Le poète et philosophe pénètre les
couleurs, entend les conversations des infirmières comme des messages codés
peut-être. Tout prend un autre sens et se dévoile.
Dans l’état halluciné qui était le
mien, que ce soit mes proches ou des soignants, des personnages historiques,
anges ou démons, tous étaient reliés à moi par des degrés de bienveillance. Les
spectres du passé veillaient sur moi autant que les vraies personnes. (p.28)

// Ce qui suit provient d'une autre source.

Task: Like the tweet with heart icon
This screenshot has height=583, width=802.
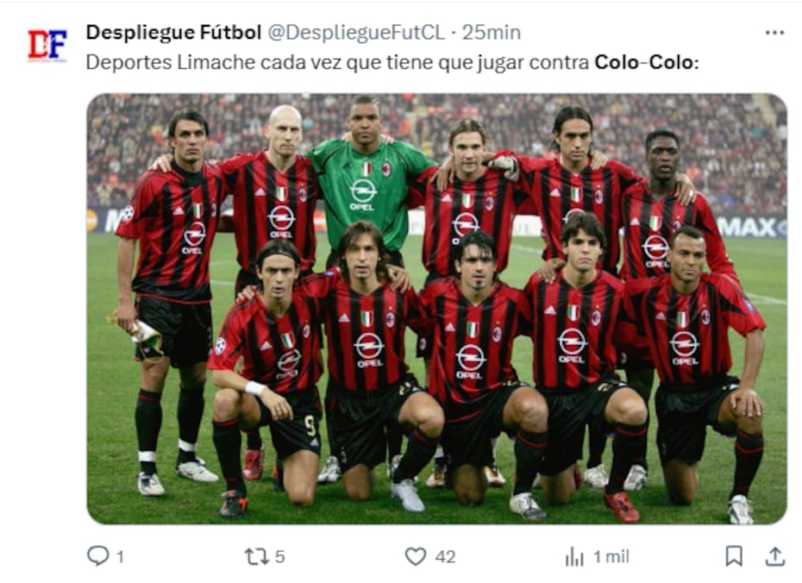Action: click(416, 556)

Il y a quelque chose de l’ordre
de la « vision » dans ce que Michaël La Chance expérimente, dans ce moment de
conscience où la pensée devient palpable. Il est peut-être l’ange annonciateur
ou la madone qui comprend que sa vie se transforme. Il surprend un état qui l’emporte
au-delà des mots et des concepts, du langage et des couloirs de la connaissance. Voilà
que l’AVC devient une expérience passionnante que j’oserais qualifier de quasi
mystique.
Après un accident de cette nature,
la mécanique prend du retard, l’esprit va de l’avant quand le moral est bon. «
Ça ira ! », se dit-on, mais le corps ne suit pas vraiment. On dit « ça va »,
mais on corrige sa trajectoire, on dissimule ses défaillances. Je pose mes
pieds au sol autrement, parce que l’esprit n’est plus un ciel d’idées.

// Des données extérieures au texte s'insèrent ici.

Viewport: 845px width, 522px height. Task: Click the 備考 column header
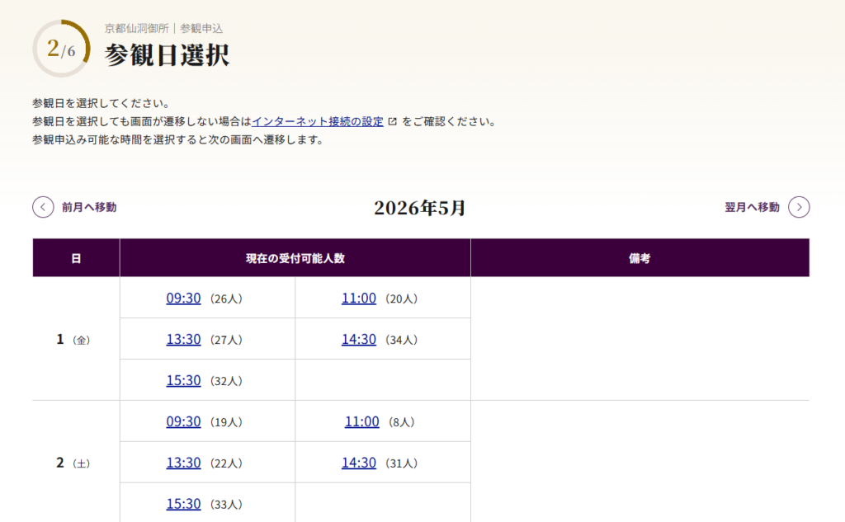pos(640,258)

J’abandonne une part de moi-même, une autre part fait preuve d’audace et
pourtant s’effraie de rien. Il y a une part de soi qui a abdiqué, une autre
partie se veut triomphante. (p.72)
Un texte qui bouscule nos façons
de voir et de sentir notre environnement, de respirer et de s’approcher de l’humain
dans ses gestes et ses quêtes. Une occasion de « dévoiler le langage » et des
concepts qui deviennent souvent des « pierres creuses » avec le temps. Surtout,
il trouve une dimension autre aux mots, saisit des tableaux et perçoit les pulsions
des artistes qui vivent une forme de transe dans leur travail.

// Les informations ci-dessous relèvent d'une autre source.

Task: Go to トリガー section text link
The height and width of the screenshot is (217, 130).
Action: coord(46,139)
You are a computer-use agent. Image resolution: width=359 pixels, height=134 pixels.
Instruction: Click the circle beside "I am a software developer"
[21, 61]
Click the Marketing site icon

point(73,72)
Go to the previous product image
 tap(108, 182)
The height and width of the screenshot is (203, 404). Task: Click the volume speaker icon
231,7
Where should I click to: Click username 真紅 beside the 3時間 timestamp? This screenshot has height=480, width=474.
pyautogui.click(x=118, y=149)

Un texte physique qui sollicite la
vue, l’ouïe, le toucher et qui fait sauter les verrous de la conscience. Un récit
parfois un peu difficile, mais terriblement émouvant et surtout, un état d’être
qui m’a particulièrement remué. Je suis convaincu que Michaël La Chance ne sera
plus tout à fait l’homme qu’il était après cette expérience. Il a connu une forme
d’illumination et pendant un certain laps de temps, il a pu respirer de l’autre
côté des mots et s’aventurer dans la texture d’un tableau.
Le cerveau, créature bienveillante,
m’a protégé tout au long de ma vie, je lui sais gré, de ne pas m’avoir trop
amoché. Une gratitude que je dois à ceux qui sont dans ma vie, et aussi ceux
qui veillent en moi, car notre vie actuelle nous est prêtée par des morts. Nos
petits dieux bienveillants nous donnent des chances, sans attendre en retour
d’être remerciés. Ils ne demandent que cela, que nous saisissions les chances
qu’ils mettent à notre portée. (p.90)
À lire et relire certainement. Un
récit qui peut devenir un compagnon, comme ces bréviaires qui accompagnaient
quotidiennement les religieux, il n’y a pas si longtemps.
LA
CHANCE MICHAËL, UNE ÉPINE EMPOURPRÉE, Éditions du TRIPTYQUE, 2019, 158 pages, 16,95 $.